The missed opportunity of constrained decoding
michaelorenstein.comI was working on a speculative decoding optimisation and its accompanying blog post. Explaining the more basic concepts filled so much of the post I decided to pull them out, forming this article.
I had a bit too much fun with the tokenisation diagrams / animations. The raw text is provided to an Astro component, which tokenises it, and forms the individual DOM elements of the tokens. I find it really hard to read 'tokenised' text, I figured some consistent colouring would help. The 'Probabilities' component is a trivial grid, but all the other components support 'word wrap'.
I ended up writing a 'responsive design aware graph colouring solver'.
Multiple screen widths, 'desktop' and 'mobile' are 'simulated', forming an adjacency graph of tokens that touch. Colours are then greedily allocated, then optimised per page over a few hundred iterations, swapping allocations to enforce minimum hue distance between touching tokens at those common screen sizes. The optimising value function prioritises even distribution of colours, because it looks nicer than maximal hue difference.
Originally I naively outputted the palette styles per component, but found the css post processing optimisers didn't handle that as well as I'd have thought. So then I wrote a little 'CSS compiler' that takes the high level palette and timing concepts of the animations, and optimally merges rule declarations.

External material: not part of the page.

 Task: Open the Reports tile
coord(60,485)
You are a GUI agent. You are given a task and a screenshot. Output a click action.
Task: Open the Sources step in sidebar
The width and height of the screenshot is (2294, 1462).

The start of the post really relies on the animation occurring while fully in view, so I set up some IntersectionObservers that do the 'please scroll' text.
I tried my best to have it all work when JS is disabled on the client. I tried to get the 'hovering' to be CSS-only, but found the JS solution much more performant.
The DAG diagrams are formed with this neat Needleman-Wunsch algorithm from the bioinformatics field. The Astro component accepts several 'examples' then aligns common subsequences, producing the CSS grid and the 'basic SVG' on the server. The responsive nature meant I had to move the final 'allow' generation to the client.
Some browsers seem to throttle the token animations sometimes but I haven't figured out what causes that. This is my first time leaning hard on CSS variables.